Until recently, if you'd asked my opinion on Pierre-August Renoir, I'd have looked up casually from my phone and replied, "Oh, you mean the French artist (1841-1919) who was a leading painter in the development of the Impressionist style? Yeah, he's great. Love a bit of old Renners." Now, though, I'd be furious. Arms flailing, eyes bulging, I'd shout: "Renoir? That charlatan?! The man couldn't paint for toffee!" This change of heart isn't just because I'm as impressionable as wet clay (although it's partly that), but it's also thanks to the edifying influence of Renoir Sucks At Painting — a "grassroots movement" dedicated to reevaluating the painter's "overrated" and "shitty" oeuvre.
"Why do so many people think he’s good?"
The group has been running its campaign on Instagram for a while now, but reached a wider audience (myself included) when it picketed Boston's Museum of Fine Arts last week, demanding curators remove a number of Renoir's paintings. The movement's organizer, Max Geller, told The Guardian that Renoir is only considered a good artist because he appears in so many galleries. "Why do so many people think he’s good? Have you looked at his paintings?" asked Geller. "In real life, trees are beautiful. If you take Renoir’s word for it, you’d think trees are just a collection of green squiggles."
You might point out that plenty of artists render trees as "green squiggles," but scrolling through the group's Instagram account, it becomes harder and harder to argue in Renoir's favor:
"A famous artist painted this. I swear to God."
"Small-headed Child who Power-Lifts with #sharpie_eyes & uncircumcised fusiform fingers struggles to defend #Renoir's painting abilities on social media."
"Use of yellow: unconscionable. Composition: not nourishing. Shittyness of background: steaming."
"Is she straight-up squashing a bird?"
Overall, it doesn't look great for the painter, and even his fans aren't that persuasive. Renoir's great-great-granddaughter, Genevieve Renoir, commented on the group's Instagram in defense of her famous relation: "When your great-great-grandfather paints anything worth $78.1M dollars (which is $143.9M in today's dollars), then you can criticize.

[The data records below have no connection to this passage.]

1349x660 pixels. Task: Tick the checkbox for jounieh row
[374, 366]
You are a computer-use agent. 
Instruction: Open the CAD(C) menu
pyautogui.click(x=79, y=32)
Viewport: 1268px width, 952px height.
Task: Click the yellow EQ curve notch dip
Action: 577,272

In the meantime, it is safe to say that the free market has spoken and Renoir did NOT suck at painting."
Geller, however, doesn't think much of this argument, replying in a separate post: "YOUR ARMS ARE TOO SHORT TO BOX WITH GOD," before listing various entities the free market has also judged as worthy. These include "the Prison Industrial Complex; Slavery; Settler Colonialism; The destruction of sea otter habitats," and "National Treasure 2: Book of Secrets (457 Million Box Office!)."
Of course, you might just like how Renoir's paintings look, but in that case there's no helping you at all.